Please give back only the lines below from the one containing "Click Menu off in the display image" to the one containing "Task: Edit the H2 Solutions mapping row", each repeated word for word, both ends included.

--- START ---

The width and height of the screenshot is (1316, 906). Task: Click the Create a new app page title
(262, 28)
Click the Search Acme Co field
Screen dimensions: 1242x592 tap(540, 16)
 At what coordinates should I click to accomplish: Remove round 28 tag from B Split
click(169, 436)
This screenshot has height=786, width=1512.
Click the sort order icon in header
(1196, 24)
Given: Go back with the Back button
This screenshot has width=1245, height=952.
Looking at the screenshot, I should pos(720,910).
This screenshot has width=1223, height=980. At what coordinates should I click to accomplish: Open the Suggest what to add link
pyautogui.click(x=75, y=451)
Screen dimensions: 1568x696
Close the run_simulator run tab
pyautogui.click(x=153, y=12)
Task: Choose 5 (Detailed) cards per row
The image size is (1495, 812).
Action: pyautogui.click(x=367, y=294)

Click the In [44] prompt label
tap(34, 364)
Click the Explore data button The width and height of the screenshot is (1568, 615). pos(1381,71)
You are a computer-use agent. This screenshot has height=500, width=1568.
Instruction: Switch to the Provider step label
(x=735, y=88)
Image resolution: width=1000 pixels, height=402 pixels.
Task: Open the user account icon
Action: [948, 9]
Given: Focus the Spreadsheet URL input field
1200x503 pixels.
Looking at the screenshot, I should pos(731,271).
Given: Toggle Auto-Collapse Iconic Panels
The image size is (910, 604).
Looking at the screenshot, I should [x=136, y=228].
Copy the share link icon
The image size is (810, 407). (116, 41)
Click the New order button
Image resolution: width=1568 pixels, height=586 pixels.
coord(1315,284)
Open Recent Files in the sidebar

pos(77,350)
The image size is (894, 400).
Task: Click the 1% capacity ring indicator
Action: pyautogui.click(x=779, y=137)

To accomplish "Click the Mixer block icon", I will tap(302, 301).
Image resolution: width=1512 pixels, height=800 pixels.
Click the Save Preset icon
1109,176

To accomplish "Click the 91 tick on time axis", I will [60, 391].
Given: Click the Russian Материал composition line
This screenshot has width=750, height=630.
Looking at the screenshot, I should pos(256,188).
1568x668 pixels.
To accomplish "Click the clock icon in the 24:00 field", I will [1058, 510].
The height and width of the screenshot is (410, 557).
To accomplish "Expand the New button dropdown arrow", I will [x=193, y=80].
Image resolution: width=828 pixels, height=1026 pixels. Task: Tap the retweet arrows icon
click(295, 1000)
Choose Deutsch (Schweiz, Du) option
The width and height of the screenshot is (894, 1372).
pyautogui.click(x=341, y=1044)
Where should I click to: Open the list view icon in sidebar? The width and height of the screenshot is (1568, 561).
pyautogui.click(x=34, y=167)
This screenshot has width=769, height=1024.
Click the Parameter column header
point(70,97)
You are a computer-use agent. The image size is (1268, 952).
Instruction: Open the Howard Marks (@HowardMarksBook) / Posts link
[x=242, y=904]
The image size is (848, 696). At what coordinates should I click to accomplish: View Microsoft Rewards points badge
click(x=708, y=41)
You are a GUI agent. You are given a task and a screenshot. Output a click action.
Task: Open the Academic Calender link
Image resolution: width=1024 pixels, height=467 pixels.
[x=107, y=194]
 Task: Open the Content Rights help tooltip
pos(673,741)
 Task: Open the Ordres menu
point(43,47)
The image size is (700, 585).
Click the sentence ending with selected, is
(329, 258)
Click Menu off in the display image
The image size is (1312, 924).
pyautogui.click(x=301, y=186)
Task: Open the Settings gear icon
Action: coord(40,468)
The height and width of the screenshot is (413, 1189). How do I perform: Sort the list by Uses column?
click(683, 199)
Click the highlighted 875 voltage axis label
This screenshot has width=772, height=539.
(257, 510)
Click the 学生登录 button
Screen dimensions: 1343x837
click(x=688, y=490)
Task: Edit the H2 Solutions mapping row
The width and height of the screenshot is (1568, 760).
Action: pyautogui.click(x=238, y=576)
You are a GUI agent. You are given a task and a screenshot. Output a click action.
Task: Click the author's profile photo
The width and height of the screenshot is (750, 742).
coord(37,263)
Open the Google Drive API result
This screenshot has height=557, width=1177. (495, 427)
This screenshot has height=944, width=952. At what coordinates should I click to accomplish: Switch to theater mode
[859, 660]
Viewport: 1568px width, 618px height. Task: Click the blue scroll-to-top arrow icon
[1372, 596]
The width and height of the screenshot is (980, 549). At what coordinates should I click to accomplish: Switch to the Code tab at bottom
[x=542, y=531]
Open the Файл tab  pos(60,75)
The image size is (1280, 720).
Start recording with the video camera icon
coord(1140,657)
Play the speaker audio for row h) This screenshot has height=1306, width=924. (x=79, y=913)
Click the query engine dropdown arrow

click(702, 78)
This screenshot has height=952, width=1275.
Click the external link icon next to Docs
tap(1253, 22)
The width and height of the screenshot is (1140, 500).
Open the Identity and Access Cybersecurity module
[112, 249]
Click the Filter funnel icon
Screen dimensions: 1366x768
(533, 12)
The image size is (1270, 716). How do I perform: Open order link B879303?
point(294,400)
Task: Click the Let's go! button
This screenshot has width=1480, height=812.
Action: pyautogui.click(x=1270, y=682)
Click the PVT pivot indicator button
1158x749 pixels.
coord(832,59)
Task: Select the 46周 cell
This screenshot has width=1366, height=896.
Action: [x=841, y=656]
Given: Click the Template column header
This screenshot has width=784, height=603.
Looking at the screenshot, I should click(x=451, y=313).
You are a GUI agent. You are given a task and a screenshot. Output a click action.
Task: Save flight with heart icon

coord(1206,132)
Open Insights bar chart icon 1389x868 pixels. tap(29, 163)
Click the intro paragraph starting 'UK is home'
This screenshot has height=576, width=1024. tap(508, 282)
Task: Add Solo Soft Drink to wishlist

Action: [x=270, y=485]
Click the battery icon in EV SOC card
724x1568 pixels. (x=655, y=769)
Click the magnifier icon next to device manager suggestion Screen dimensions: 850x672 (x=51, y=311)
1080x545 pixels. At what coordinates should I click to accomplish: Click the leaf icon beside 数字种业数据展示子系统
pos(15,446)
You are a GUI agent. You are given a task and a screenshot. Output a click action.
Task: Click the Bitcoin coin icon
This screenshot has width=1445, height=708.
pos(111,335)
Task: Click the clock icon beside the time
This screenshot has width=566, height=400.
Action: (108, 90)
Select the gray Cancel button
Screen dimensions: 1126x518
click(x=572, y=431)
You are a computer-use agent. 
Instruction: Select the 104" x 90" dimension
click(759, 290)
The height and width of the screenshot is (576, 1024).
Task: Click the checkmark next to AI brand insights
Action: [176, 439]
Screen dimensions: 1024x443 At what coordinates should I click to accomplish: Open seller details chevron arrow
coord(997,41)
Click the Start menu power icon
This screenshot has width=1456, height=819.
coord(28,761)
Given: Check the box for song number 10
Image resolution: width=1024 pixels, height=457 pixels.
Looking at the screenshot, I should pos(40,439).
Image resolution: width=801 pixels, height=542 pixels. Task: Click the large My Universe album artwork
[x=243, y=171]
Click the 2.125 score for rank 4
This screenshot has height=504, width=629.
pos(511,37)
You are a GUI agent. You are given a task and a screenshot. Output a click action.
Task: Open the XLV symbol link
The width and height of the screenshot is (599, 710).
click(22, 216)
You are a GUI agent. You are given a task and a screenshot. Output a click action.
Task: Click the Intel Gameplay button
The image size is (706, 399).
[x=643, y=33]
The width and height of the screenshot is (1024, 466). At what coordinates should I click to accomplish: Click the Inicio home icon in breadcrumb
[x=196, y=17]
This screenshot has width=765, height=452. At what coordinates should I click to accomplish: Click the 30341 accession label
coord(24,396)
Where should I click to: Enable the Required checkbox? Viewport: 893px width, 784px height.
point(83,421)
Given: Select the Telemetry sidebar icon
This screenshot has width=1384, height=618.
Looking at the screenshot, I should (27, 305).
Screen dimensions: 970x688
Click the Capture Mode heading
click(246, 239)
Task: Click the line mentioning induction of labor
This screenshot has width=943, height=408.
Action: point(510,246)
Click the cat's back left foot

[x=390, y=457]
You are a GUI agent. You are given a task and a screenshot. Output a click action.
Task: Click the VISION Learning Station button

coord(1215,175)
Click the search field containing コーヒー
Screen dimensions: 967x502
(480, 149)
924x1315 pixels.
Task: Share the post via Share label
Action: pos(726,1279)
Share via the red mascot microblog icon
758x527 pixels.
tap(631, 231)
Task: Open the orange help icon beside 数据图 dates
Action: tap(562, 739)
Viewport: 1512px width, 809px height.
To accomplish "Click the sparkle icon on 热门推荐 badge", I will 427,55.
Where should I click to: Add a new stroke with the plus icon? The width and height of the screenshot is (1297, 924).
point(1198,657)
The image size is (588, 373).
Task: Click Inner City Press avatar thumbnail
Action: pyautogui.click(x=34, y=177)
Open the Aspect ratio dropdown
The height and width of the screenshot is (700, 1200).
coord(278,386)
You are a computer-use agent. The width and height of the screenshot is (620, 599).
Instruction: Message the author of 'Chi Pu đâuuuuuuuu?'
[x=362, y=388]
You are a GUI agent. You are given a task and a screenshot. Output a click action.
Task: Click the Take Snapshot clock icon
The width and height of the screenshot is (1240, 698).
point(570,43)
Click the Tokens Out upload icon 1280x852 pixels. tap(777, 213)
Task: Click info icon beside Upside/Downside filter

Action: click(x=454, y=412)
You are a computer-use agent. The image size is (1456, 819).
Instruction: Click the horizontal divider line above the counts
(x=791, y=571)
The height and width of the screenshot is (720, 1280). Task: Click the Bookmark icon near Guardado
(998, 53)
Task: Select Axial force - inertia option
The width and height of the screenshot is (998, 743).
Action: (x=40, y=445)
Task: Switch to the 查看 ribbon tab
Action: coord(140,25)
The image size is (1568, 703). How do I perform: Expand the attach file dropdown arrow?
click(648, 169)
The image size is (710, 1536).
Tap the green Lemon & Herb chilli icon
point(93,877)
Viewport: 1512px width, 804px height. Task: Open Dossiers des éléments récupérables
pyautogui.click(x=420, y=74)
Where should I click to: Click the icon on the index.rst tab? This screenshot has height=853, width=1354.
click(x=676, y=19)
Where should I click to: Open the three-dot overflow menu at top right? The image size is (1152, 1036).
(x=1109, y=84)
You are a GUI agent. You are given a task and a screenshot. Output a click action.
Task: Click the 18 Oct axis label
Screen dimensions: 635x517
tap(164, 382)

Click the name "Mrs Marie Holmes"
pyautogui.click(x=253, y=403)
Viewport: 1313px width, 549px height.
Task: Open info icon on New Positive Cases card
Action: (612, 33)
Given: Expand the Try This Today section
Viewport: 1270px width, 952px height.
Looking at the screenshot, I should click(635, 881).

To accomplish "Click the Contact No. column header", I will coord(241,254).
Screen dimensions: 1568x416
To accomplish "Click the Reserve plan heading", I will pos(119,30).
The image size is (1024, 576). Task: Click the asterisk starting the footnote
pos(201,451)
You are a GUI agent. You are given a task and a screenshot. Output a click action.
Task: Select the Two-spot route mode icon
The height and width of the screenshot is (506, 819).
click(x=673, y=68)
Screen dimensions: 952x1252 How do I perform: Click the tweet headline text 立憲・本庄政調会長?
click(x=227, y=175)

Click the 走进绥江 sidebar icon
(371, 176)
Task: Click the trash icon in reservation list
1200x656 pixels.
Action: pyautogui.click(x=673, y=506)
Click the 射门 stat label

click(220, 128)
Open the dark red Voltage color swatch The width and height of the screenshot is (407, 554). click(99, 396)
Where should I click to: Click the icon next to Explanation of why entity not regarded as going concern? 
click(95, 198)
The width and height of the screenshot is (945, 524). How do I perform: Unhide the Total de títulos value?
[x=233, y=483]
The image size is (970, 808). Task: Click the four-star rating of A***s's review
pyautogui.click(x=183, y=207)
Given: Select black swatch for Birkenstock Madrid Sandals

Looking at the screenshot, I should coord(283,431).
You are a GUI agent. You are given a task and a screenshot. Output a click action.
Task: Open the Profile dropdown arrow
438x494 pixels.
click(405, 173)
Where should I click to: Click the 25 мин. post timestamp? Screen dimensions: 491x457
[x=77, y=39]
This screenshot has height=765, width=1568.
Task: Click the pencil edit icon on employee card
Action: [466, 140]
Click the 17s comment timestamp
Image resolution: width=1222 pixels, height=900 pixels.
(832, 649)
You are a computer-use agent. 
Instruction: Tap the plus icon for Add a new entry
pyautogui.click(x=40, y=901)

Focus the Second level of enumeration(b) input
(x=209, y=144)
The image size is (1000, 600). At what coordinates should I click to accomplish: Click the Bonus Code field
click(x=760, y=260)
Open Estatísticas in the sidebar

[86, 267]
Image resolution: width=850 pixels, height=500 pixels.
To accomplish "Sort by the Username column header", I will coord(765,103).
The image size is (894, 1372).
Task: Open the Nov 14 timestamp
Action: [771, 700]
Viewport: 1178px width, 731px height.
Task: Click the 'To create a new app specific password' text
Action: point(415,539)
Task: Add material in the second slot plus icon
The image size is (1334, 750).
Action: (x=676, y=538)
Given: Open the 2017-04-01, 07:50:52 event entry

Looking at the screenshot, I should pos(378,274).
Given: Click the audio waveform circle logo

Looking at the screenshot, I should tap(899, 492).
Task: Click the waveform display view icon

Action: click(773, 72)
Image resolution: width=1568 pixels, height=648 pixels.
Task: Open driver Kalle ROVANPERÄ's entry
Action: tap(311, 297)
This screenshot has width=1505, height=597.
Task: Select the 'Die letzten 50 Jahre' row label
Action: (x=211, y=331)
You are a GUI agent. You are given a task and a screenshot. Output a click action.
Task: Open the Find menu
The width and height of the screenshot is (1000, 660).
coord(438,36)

--- END ---

- **Solution for this task**:
Click Menu off in the display image
The image size is (1312, 924).
pyautogui.click(x=301, y=186)
Task: Open the Settings gear icon
Action: coord(40,468)
The height and width of the screenshot is (413, 1189). How do I perform: Sort the list by Uses column?
click(683, 199)
Click the highlighted 875 voltage axis label
This screenshot has width=772, height=539.
(257, 510)
Click the 学生登录 button
Screen dimensions: 1343x837
click(x=688, y=490)
Task: Edit the H2 Solutions mapping row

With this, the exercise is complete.